Filter the entries, keeping every line with the word "Task".

Supplied data:
····················

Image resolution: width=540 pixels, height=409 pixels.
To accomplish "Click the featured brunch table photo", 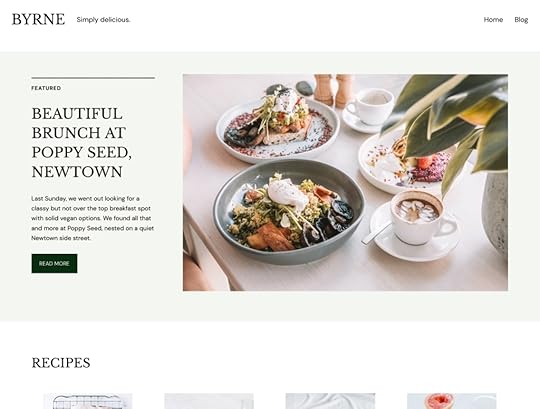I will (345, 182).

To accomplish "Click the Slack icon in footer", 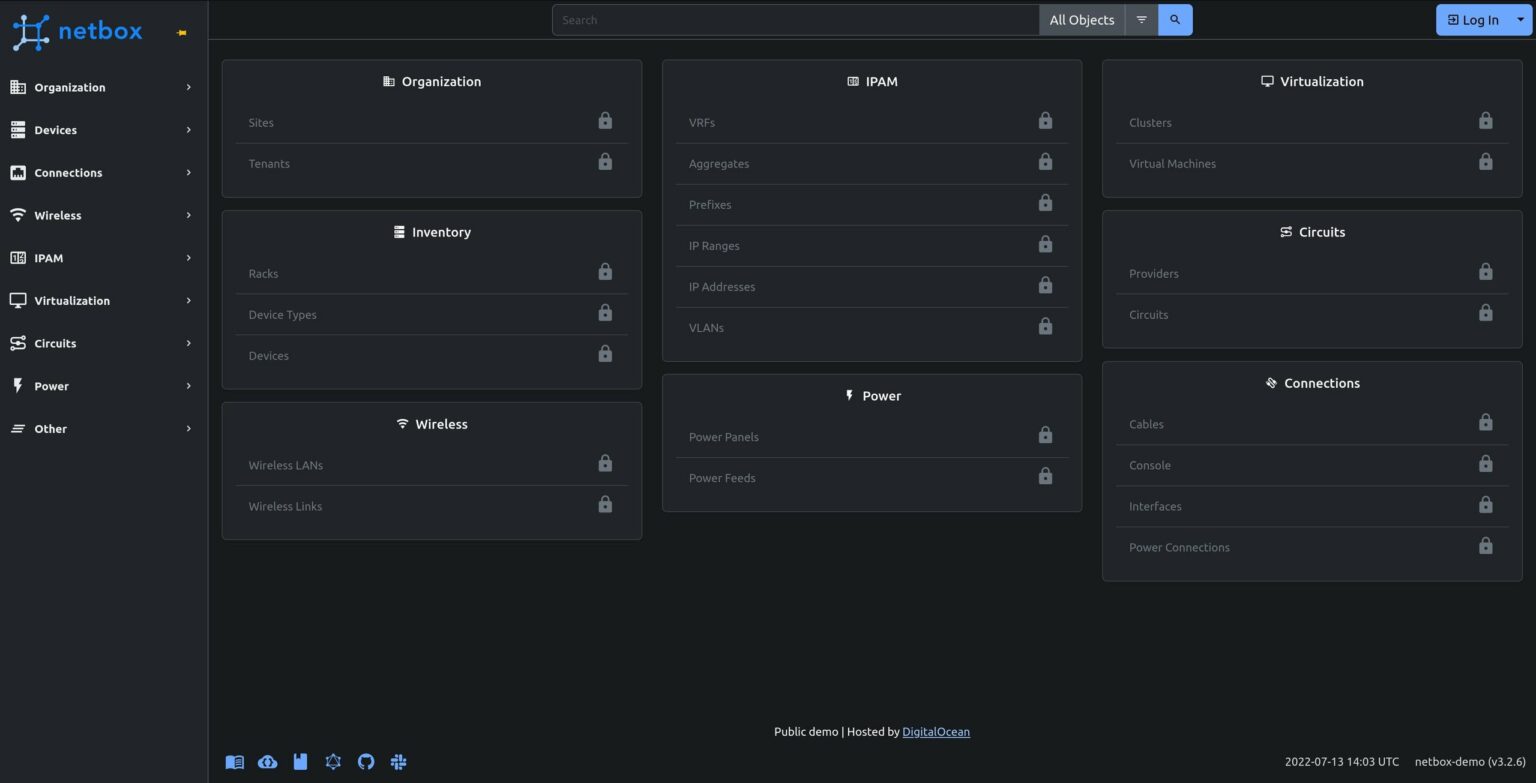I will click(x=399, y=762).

····················

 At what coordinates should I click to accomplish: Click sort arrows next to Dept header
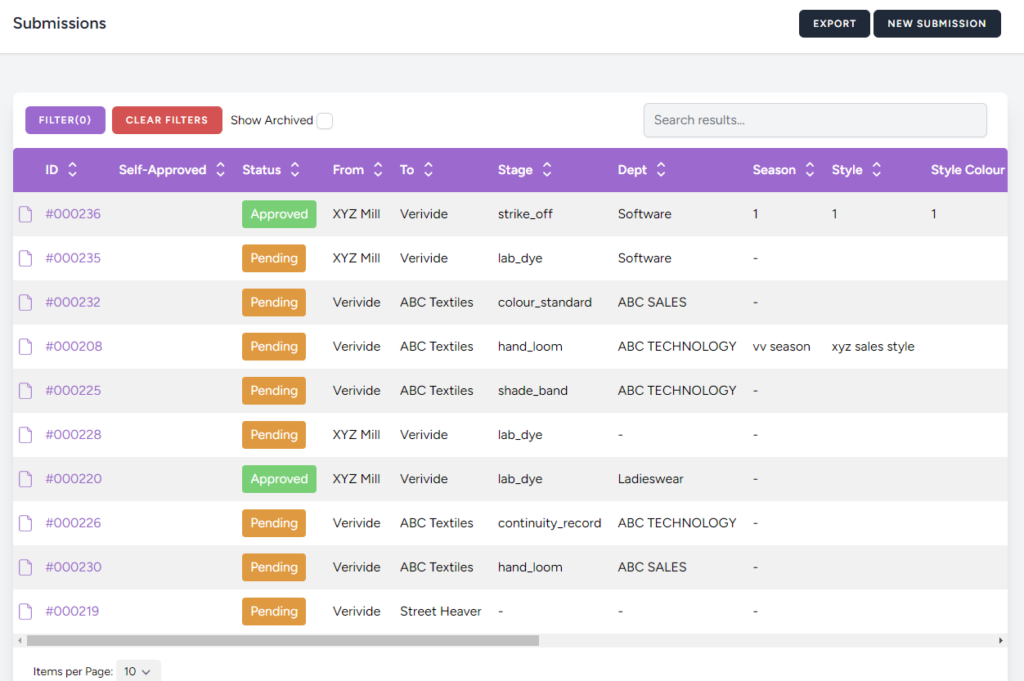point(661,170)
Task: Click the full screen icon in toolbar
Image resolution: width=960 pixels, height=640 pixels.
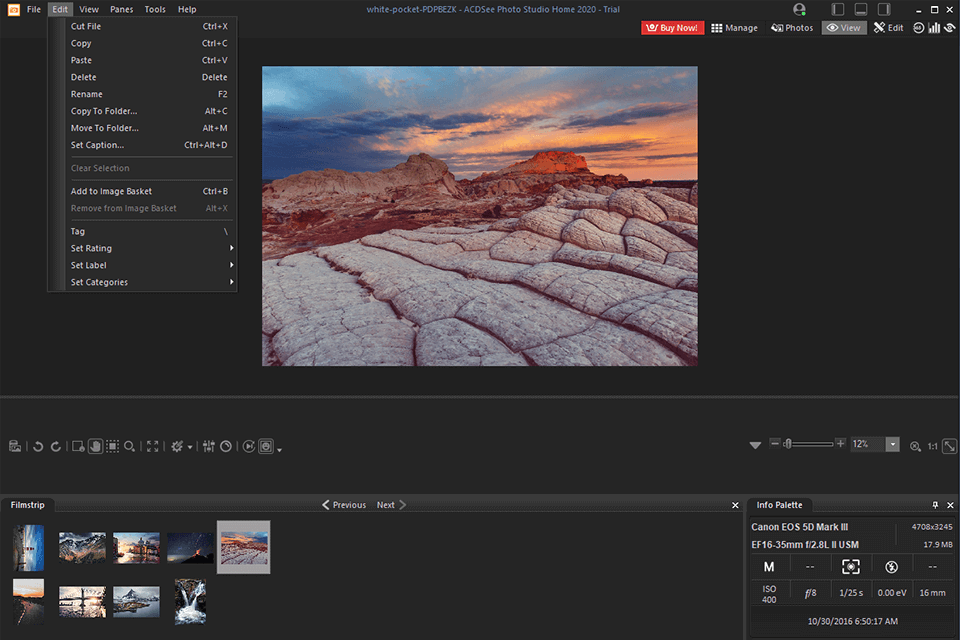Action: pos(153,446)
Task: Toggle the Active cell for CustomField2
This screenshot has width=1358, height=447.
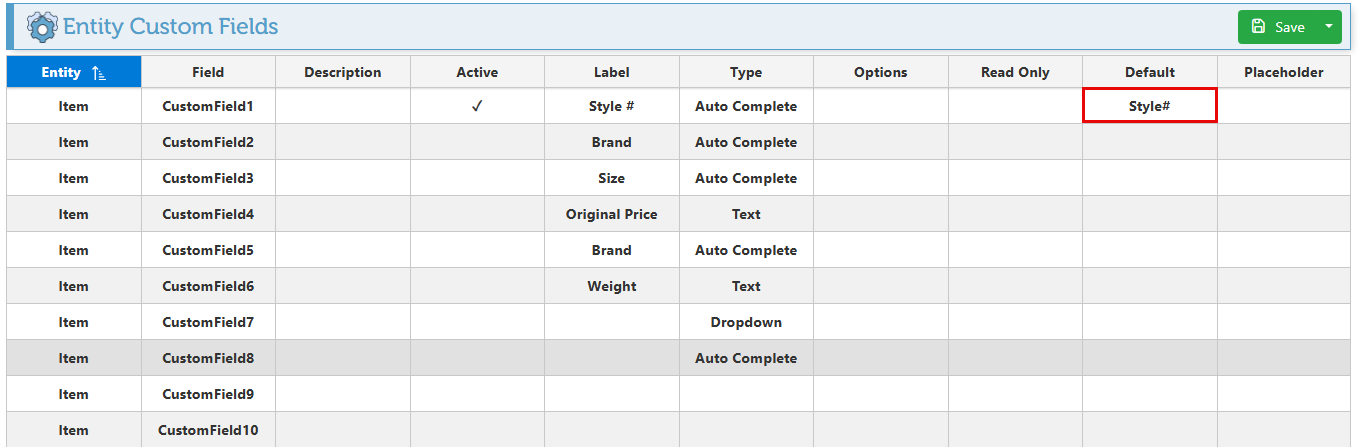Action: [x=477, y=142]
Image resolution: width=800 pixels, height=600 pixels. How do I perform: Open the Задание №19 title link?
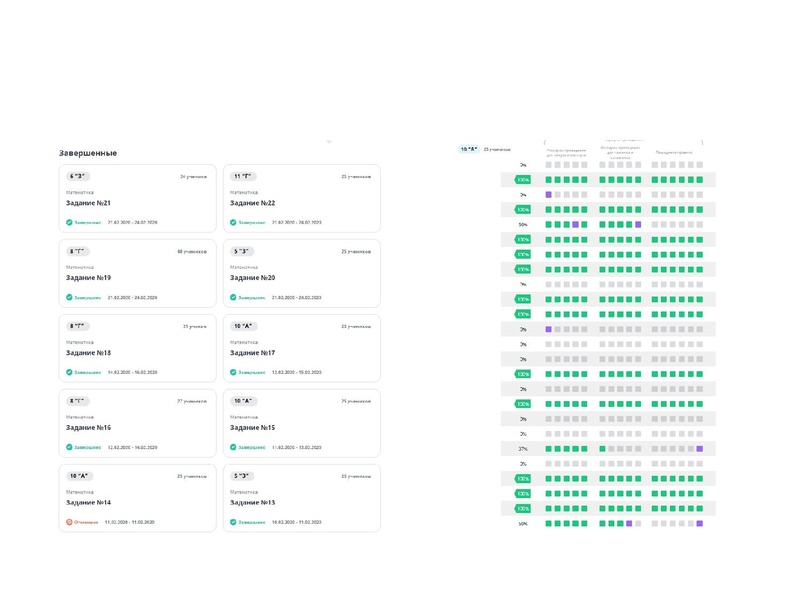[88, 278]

····················

Exercise solution:
Task: Click the full screen icon in toolbar
Task: Toggle the Active cell for CustomField2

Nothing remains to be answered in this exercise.